Des chiffres qui ne surprennent pas Florence Maillochon. "Le mariage a changé de sens depuis quarante ans, explique-t-elle. Il relève du choix d'un engagement profond vis-à-vis de son partenaire et plus d'une pression des parents, comme par le passé. Du coup, il est devenu pour certains associé à l'amour durable."
Voire à une forme de rébellion vis-à-vis de la génération précédente. "Le mariage est parfois considéré comme un talisman. On sait qu'il y en a beaucoup qui se terminent en divorce, mais on se convainc que ça ne sera pas le cas pour son couple, explique la sociologue. C'est presque une superstition : on se répète qu'on se marie différemment de nos parents, qu'on le fait seulement par amour et pas par pression familiale, et qu'on fera mieux qu'eux."
Des coucheries d'un soir pas plus nombreuses, mais mieux acceptées
Enfants d’une société où l’individualisme a pris le pas sur la collectivité, les 15-34 ans se soucieraient d’abord de leur plaisir personnel, y compris en matière de sexe. Ils n'hésiteraient pas à ramener dans leur lit leurs conquêtes d'un soir, et seraient adeptes des "plans cul", ces coucheries régulières et sans engagement.
Sur ce sujet, la fameuse génération Y n'est pas à un paradoxe près.

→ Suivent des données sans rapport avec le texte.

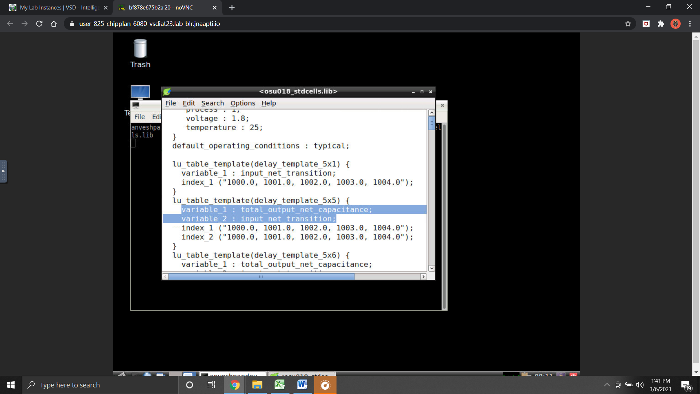Select the osu018_stdce taskbar button in the VNC desktop
The height and width of the screenshot is (394, 700).
[302, 376]
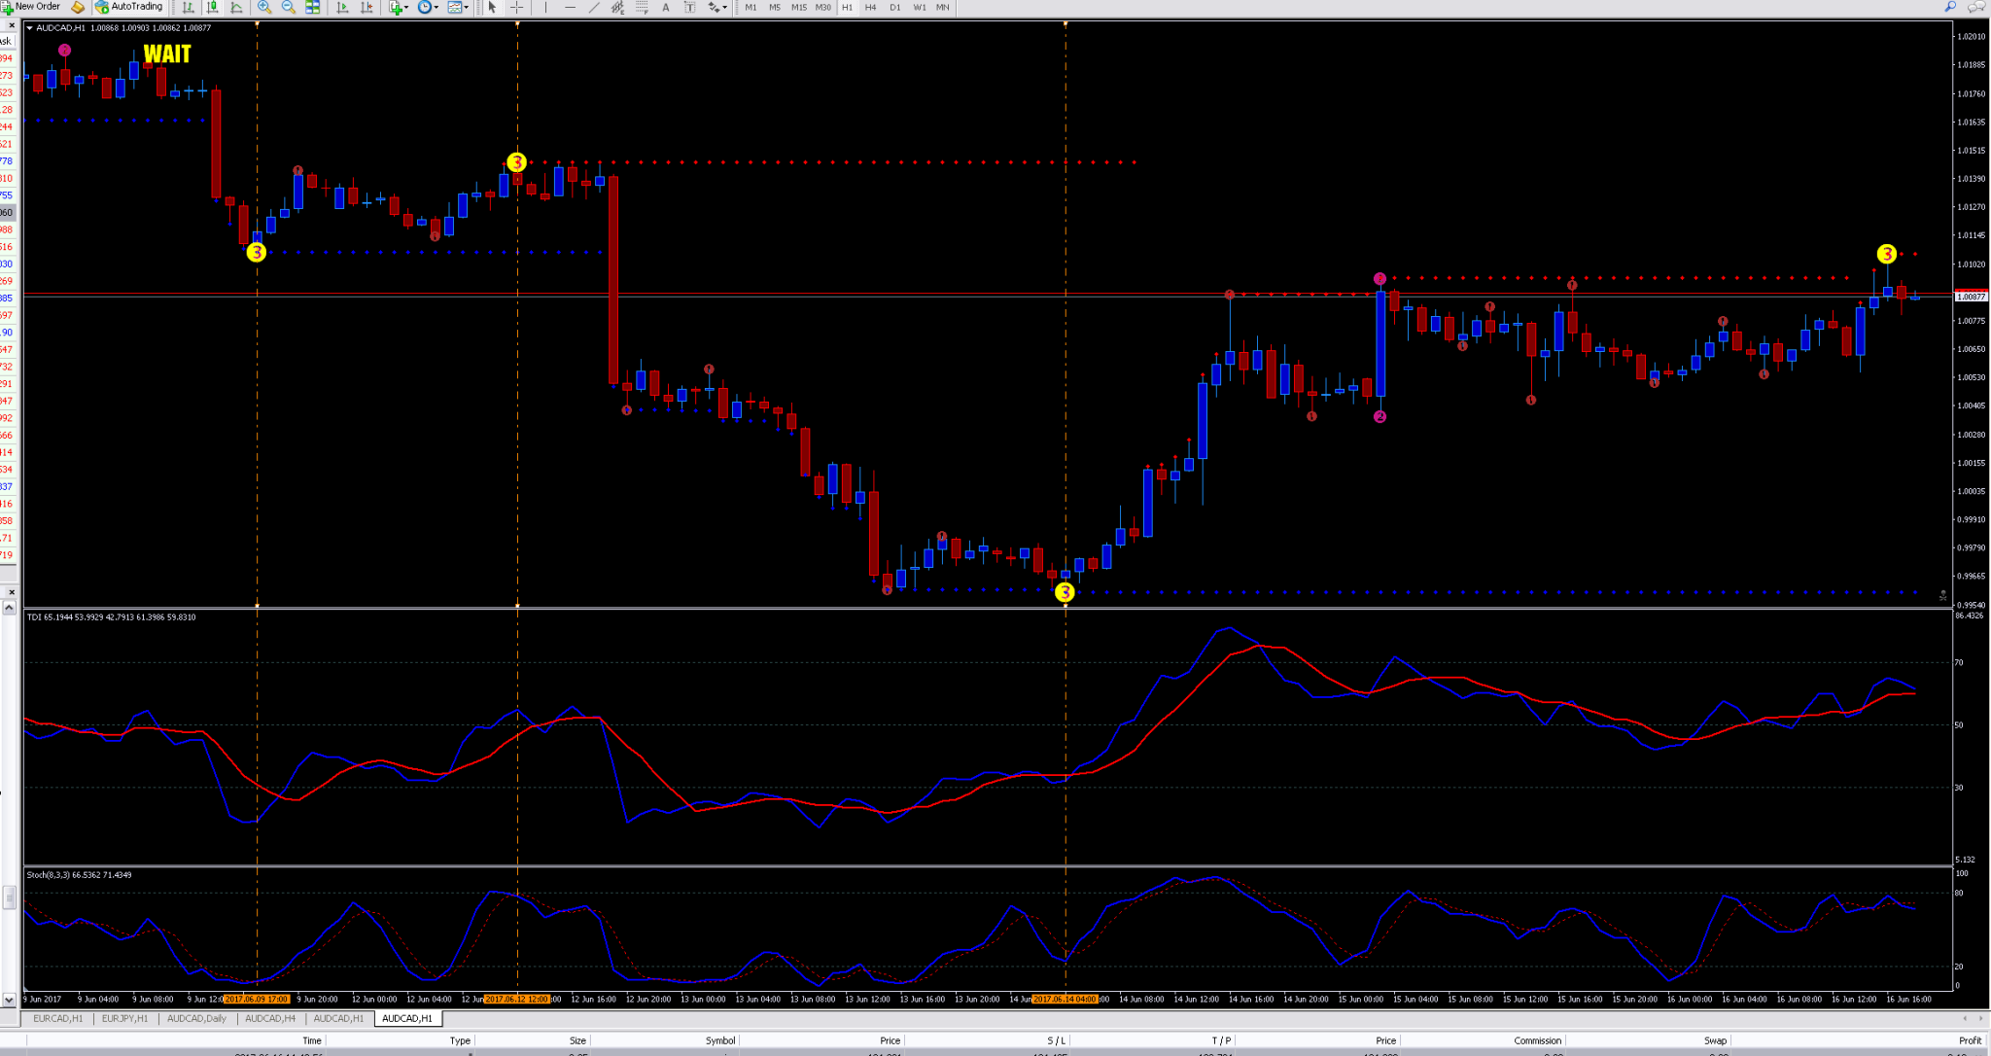Screen dimensions: 1991x1056
Task: Select the crosshair cursor tool
Action: pos(517,7)
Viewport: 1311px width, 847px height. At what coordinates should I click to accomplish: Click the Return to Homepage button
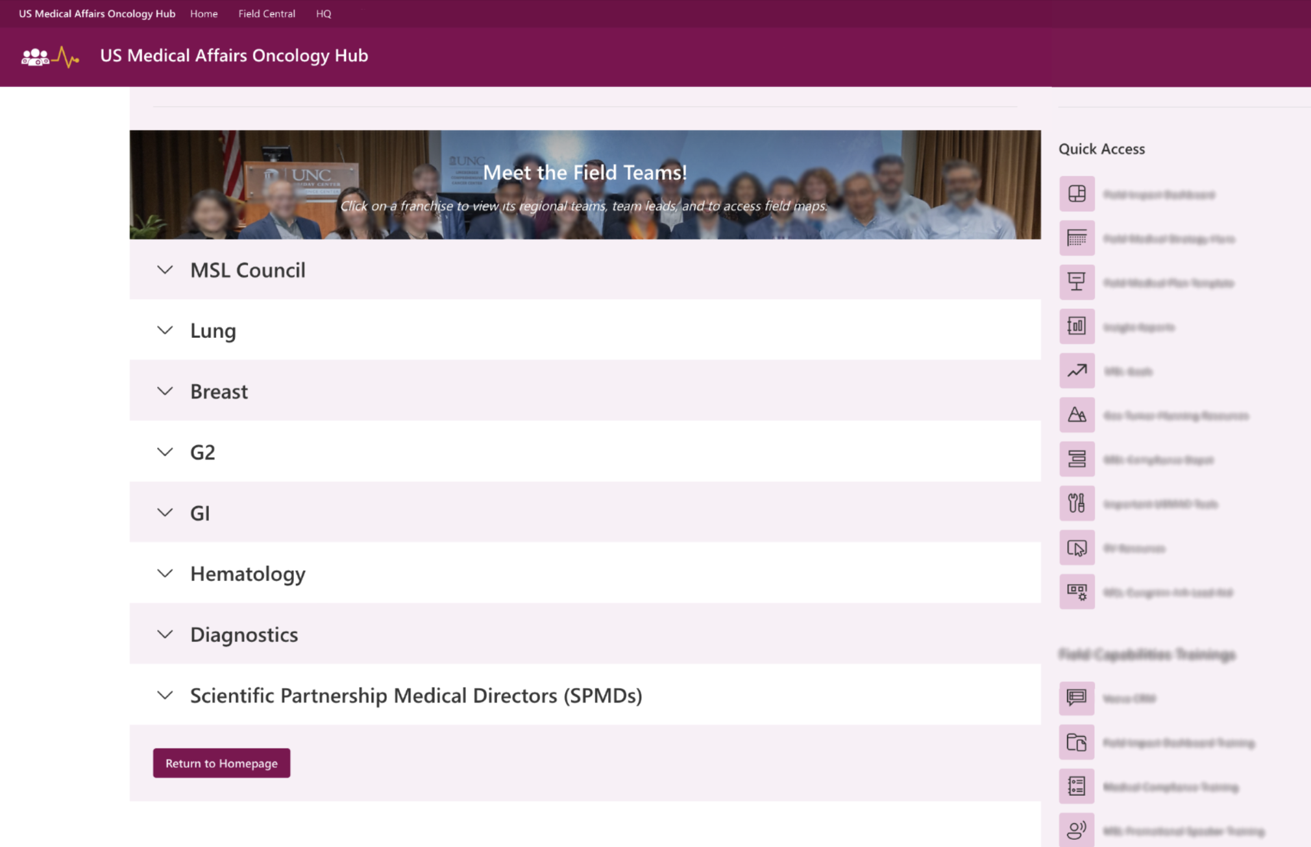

Elle voit d'un œil positif les relations sans lendemain (61% des 15-34 ans interrogés jugent qu'il ne s'agit que "d'une rencontre qui se termine au lit, sans prise de tête"), tout en assurant ne pas être plus adepte des "coups d'un soir" que ses aînés (34% des 15-34 ans ayant répondu à l'enquête affirment avoir déjà couché avec un(e) inconnu(e), exactement comme les 34 ans et plus).
Aurore raconte ainsi avoir rencontré "un pompier en boîte, il y a quelques années". "On a échangé trois pauvres mots, puis on s'est galochés toute la soirée. Le lendemain, on s'est revus chez lui, en banlieue parisienne", raconte la jeune femme. "On a couché ensemble, mais ça ne m'a pas franchement laissé un souvenir impérissable !" continue-t-elle dans un éclat de rire.
En assumant publiquement une coucherie, Aurore serait une exception, à en croire Florence Maillochon. "Il y a eu une vraie libération sexuelle, notamment chez les femmes (...). Elles ont aujourd’hui des pratiques plus libres qu’il y a 40 ans : plus de partenaires durant leur vie, plus de relations sans conséquences… Mais tout cela reste difficile à dire, explique la sociologue. J'ai le sentiment que le conservatisme sur le couple et la sexualité évolue moins rapidement que les pratiques."
Un paradoxe que la spécialiste explique par une difficulté à se situer par rapport à la génération précédente. "Il est facile de se construire lorsque les parents sont très conservateurs, ce qui est rarement le cas pour les 15-34 ans d'aujourd'hui", continue la chercheuse au CNRS. "Cela donne une génération pleine de contrastes : un peu fleur bleue sur certaines valeurs, et un peu trash lorsqu'elle considère l'amour comme un produit que l'on consomme."